Dès l’arrivée, on sait en effet qu’on va passer une bonne soirée. Comment pourrait-il en être autrement, en allant dîner dans cette pimpante villa bourgeoise, dont la façade immaculée, éclairée avec goût, donne sur un parking qui aurait presque des allures de mirage pour les gourmets liégeois habitués à devoir lutter pour une place, souvent à perpète-les-bains de l’établissement où ils comptent s’engourmander. Pas de ça ici: on arrive, et on a à peine eu le temps de couper le moteur qu’on est déjà dans un vestibule épuré, accueilli par la souriante et attentive Chloé, qui s’enquiert du trajet, prend notre vestiaire puis nous accompagne en salle, où elle nous accompagnera tout au long du repas. Comme du temps de son précédent propriétaire, le lieu dégage une élégance cossue et sobre, et si Olivier Massart a consciemment choisi une forme d’épure, il a toutefois insisté pour avoir un restaurant nappé, convaincu que le plaisir sensoriel du tissu exalte l’expérience. On ne peut qu’acquiescer, d’autant que les nappes en question, lourdes comme il faut et sans le moindre pli, ont le bon goût de toucher le sol, ou presque, ainsi que toutes les nappes du monde entier devraient le faire. Les restaurateurs qui posent une sorte de serviette glorifiée sur les tables et la considèrent ainsi chiquement couverte, si vous voulez parler à quelqu’un du trauma qui vous a rendus comme ça, on connaît une excellente psychologue. Mais on digresse !
Peut-être que les premières impressions sont trompeuses, mais peut-être aussi que c’est une expression de jaloux et de rageux ? Parce qu’ici, tout, de l’arrivée au cadre en passant par l’attentivité du service et le raffinement des choix posés par le chef et son équipe, tout, donc, nous fait une excellente première impression – et promet pour la suite. Sur la nappe de compet’ susmentionnée, une délicate construction immaculée fait saliver. Posés sur un carré de pierre, deux créations croustillantes qu’on pourrait qualifier de kroepoek attendent d’être croquées en complément d’une des trois bulles (Chant d’Eole Blanc de Blancs, Vrancken Diamant ou Pommery Apanage) proposées en apéritif. « On a également tous les autres apéritifs traditionnels à la carte » précise le sommelier, Geoffrey Duerick, arrivé ici après 5 ans chez Baci, mais flûte, quoi de mieux que le roi des vins effervescents pour commencer un repas dont le menu fait preuve de tant de majesté bienvenue ? Saint-Jacques, caviar, homard, biche… Pour peu, on se dirait presque qu’Olivier Massart a veillé à inclure toutes les protéines animales les plus précieuses à sa carte inaugurale, et nos papilles ainsi titillées l’en remercient.

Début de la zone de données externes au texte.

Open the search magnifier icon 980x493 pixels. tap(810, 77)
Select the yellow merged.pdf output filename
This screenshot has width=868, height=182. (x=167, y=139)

Des bulles, donc ! Et on trinque à l’arrivée des « créations apéritives ».
Montée en gamme
Amenée dans un panier rempli de grains de maïs, la première d’entre elles est un croustillant de butternut délicatement décoré de tartare de boeuf maturé, et sachant qu’on a mangé un des meilleurs tartares de notre vie à l’Ô de Vie, autant dire qu’on salive. Et qu’on n’est pas déçus : cette introduction à la cuisine du chef ne goûte pas tant le boeuf ou la courge mais plutôt l’été indien, cette drôle de période où un soleil aveuglant ne masque pas tout à fait l’arrivée du froid, et où la moindre feuille d’arbre se transforme soudain en symphonie de couleurs. C’est réconfortant et sexy à la fois, et surtout, on apprécie particulièrement que ce zakouski ne s’émiette pas dans la main à la première bouchée. On l’a dit, on le répète et on l’écrira probablement encore d’ici à la fin de cet article : chez Om restaurant, chaque détail est soigné.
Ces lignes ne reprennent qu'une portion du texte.